(EXERCISE PASSAGE begins)
Derek Carrier (born July 25, 1990) is an American football tight end who is currently a free agent. Carrier played college football at Beloit College.

Early years
Carrier attended Edgerton High School in Edgerton, Wisconsin where he started for three years on the baseball and basketball teams and for two years on the football team.

College career
The Wisconsin Badgers offered Carrier the opportunity to play college football as a preferred walk-on but Carrier instead chose to attend NCAA Division III Beloit College because Beloit also offered to allow him to play college basketball. After two years, Carrier left the basketball team and began running indoor track, competing in the 55 meters, long jump and triple jump. Carrier was a member of the Sigma Chi fraternity and was pre-med.

Professional career

Oakland Raiders
Carrier was signed by the Oakland Raiders as an undrafted free agent on April 28, 2012. He was signed to a three-year, $1.44 million contract. On August 30, 2012, he was waived by the Raiders.

Philadelphia Eagles
On September 11, 2012, he was signed by the Philadelphia Eagles and added to the practice squad. On August 25, 2013, he was released by the Eagles.

San Francisco 49ers
On September 3, 2013, he was signed by the San Francisco 49ers and added to the practice squad.  On November 16, 2013, he was promoted to the active roster.
(EXERCISE PASSAGE ends)
(EXTRACTED MATERIAL begins)
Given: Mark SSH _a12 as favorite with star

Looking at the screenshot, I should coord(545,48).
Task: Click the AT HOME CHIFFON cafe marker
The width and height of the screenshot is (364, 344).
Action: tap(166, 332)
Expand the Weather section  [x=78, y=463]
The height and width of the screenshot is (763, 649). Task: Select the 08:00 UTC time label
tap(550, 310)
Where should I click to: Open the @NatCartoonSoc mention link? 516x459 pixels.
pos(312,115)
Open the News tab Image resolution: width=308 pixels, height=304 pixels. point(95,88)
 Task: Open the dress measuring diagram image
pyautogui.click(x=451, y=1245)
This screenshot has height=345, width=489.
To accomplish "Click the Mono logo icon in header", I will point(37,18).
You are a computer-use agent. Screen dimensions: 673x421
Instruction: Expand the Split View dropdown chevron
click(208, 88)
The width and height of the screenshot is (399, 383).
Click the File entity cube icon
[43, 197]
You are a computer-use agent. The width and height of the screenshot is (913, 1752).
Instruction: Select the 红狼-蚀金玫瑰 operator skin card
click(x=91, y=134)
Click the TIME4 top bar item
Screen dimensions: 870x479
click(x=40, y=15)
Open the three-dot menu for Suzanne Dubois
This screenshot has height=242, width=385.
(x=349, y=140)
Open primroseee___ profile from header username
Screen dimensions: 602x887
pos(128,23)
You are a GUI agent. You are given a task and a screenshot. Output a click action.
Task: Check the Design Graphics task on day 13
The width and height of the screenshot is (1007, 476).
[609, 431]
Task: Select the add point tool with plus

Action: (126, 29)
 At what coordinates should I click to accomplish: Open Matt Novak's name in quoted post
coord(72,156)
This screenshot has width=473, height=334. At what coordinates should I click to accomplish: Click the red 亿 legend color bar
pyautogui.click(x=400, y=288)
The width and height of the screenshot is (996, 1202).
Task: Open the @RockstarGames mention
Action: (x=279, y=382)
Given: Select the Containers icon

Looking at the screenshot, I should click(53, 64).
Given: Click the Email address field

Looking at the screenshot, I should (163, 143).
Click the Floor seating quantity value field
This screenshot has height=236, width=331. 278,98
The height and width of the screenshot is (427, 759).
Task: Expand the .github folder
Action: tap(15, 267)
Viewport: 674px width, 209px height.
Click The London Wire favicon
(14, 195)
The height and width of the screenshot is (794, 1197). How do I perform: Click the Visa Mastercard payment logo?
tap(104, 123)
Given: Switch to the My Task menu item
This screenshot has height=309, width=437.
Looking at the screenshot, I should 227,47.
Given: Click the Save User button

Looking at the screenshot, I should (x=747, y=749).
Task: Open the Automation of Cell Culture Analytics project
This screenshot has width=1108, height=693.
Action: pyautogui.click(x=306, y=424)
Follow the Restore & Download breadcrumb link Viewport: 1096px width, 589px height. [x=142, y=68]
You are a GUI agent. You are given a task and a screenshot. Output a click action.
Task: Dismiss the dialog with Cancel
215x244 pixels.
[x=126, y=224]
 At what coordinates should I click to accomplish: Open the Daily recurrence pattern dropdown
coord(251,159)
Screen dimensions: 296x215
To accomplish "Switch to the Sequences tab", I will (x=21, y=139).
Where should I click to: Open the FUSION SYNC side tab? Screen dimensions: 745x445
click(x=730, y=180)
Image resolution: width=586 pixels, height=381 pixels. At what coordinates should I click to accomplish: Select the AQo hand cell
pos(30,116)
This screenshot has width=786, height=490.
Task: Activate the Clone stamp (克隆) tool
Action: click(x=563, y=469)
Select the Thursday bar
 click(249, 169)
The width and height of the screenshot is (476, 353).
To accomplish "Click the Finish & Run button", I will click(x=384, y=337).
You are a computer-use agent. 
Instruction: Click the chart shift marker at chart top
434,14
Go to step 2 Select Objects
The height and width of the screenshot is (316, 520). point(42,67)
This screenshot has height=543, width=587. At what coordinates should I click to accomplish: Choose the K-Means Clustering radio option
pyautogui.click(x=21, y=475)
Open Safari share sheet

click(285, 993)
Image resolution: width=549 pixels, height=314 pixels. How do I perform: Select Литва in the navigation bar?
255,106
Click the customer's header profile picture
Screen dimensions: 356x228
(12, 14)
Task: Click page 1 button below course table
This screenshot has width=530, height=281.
(EXTRACTED MATERIAL ends)
__QUESTIONS__.
1. Answer these questions from the passage on Derek Carrier:
(a) Which high school did Carrier attend?
(b) In which events did he compete while running indoor track?
(c) On what date was he promoted to the San Francisco 49ers' active roster?
2. Reproduce the passage on Derek Carrier word for word from "Derek Carrier (born" to "the football team.".

__TASK-BY-TASK SOLUTIONS__.
1.
(a) Edgerton High School in Edgerton, Wisconsin
(b) The 55 meters, long jump and triple jump
(c) November 16, 2013

2.
Derek Carrier (born July 25, 1990) is an American football tight end who is currently a free agent. Carrier played college football at Beloit College.

Early years
Carrier attended Edgerton High School in Edgerton, Wisconsin where he started for three years on the baseball and basketball teams and for two years on the football team.